# Digging in your layout blind



## born to hunt (Mar 13, 2002)

I have often thought about digging in my layout blind 6-8" to lower the profile. Has anyone tried this and is it worth it? I would certainly level the ground out after I was finished.

Any thoughts?


----------



## Chuck Smith (Feb 22, 2005)

First of all.....Ask the land owner if you can do this.

Then if you can.....DO IT. IT helps out. IMO.
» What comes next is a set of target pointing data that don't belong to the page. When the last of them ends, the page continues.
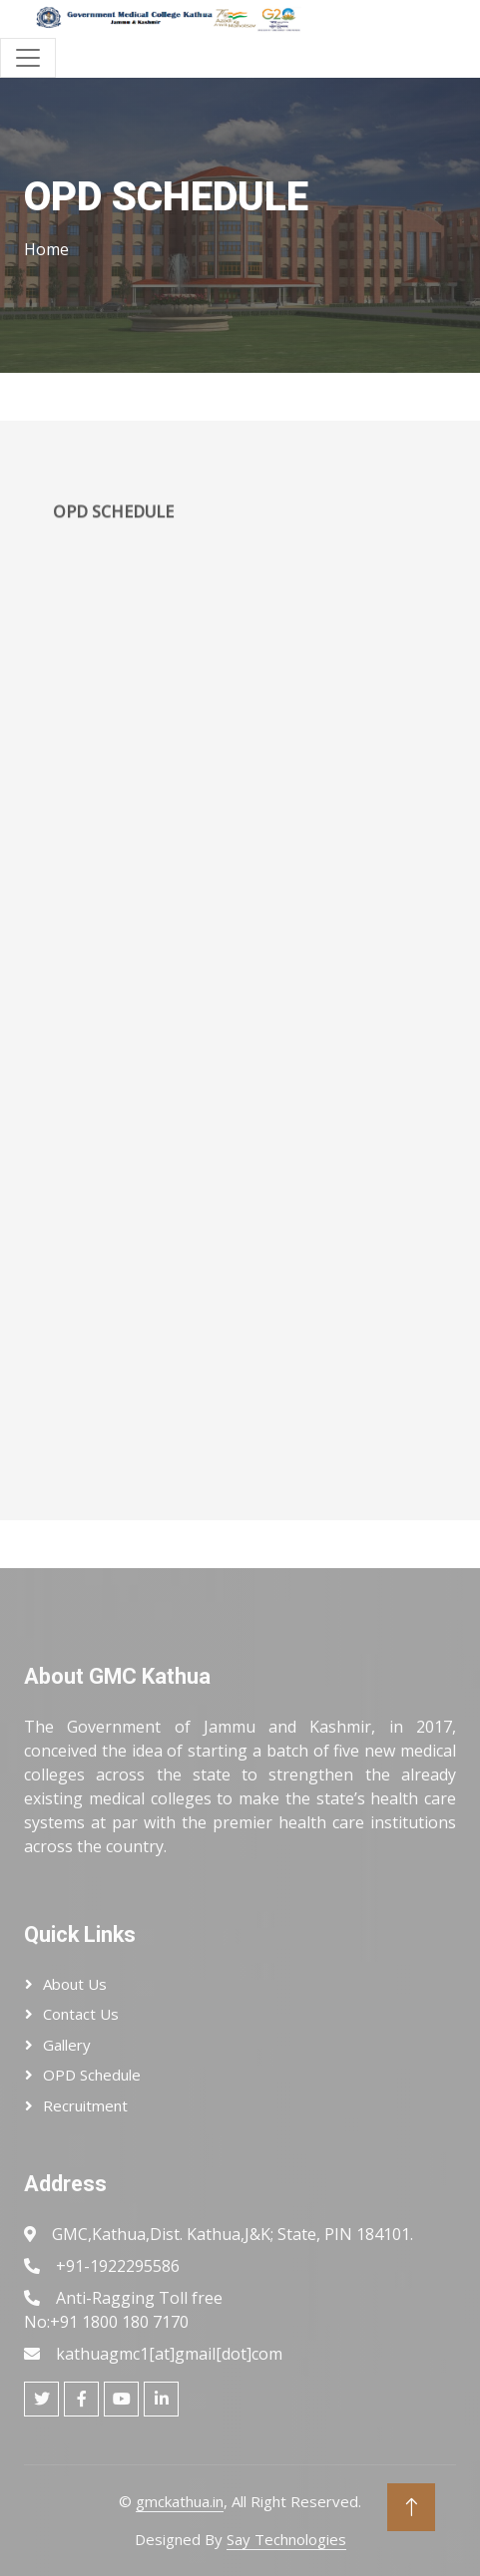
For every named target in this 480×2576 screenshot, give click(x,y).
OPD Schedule (92, 2075)
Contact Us (81, 2014)
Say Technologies (286, 2539)
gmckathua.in (180, 2501)
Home (46, 249)
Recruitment (85, 2105)
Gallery (67, 2045)
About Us (75, 1984)
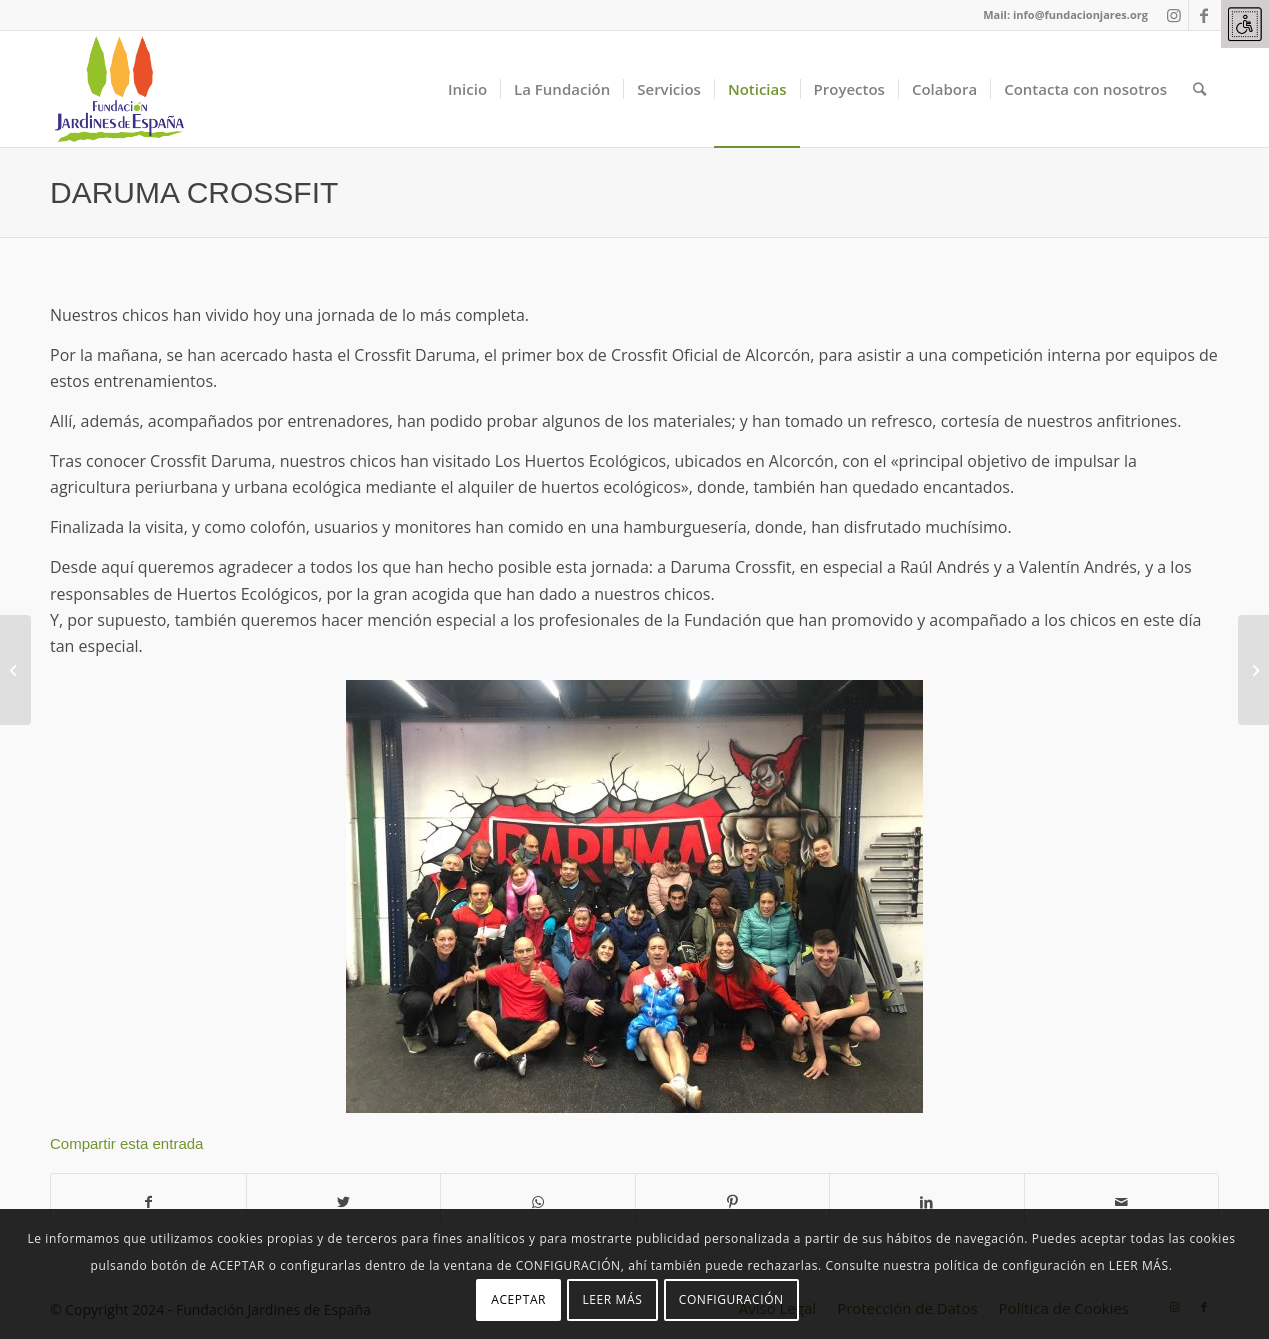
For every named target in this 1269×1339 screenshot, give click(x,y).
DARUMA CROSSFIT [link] (194, 192)
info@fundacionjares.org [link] (1080, 14)
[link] (1245, 24)
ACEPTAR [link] (518, 1299)
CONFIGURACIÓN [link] (731, 1299)
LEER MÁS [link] (612, 1299)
YOu really only need to dig down about 2-4 inches. Then tapper the ground that you have dug up to the blind. It give the illusion or more level ground.


----------



## Goose Guy350 (Nov 29, 2004)

We always dig in out blinds for snows but not so often for ducks, like Chuck said, 2-4 inches is usually enough but make sure to taper the soil and rake away the stubble before you start digging so you can put it on top of the fresh soil.


----------



## Leo Porcello (Jul 10, 2003)

I think some days it would make a huge difference but personally I would not do it nor would I even dare or have the nutz to ask. I would not want someone digging in my backyard.


----------



## goosegrinder (Mar 4, 2005)

Digging them down makes them totally disappear. I think in corn stubble it may not be worth while. However,in turned over fields,it really makes a difference. However,if your'e gonna dig them down,plan for that extra time,get permission to,and dress lightly cause your'e gonna work up a sweat. 

Alex


----------



## Old Hunter (Mar 8, 2002)

If its cold enough to form frost you had better do it the day before otherwise they will stick out like a sore thumb.


----------



## CheapHunter (Sep 24, 2003)

Get a Beavertail Comfort Zone layout blind. Lowest profile in the industry and C-O-M-F-O-R-T-A-B-L-E!


----------



## sledneck7 (Apr 30, 2006)

get a power hunter and save time on the digging and more time on putting out a good spread of decoys i have 2 power hunters in feild khaki and mudded them up really well and then tied in some killer weed blind kit stuff and it works awsome and i took the bars out of it and just more the mesh around a little to see and it works great.

GOOD LUCK HUNTING


----------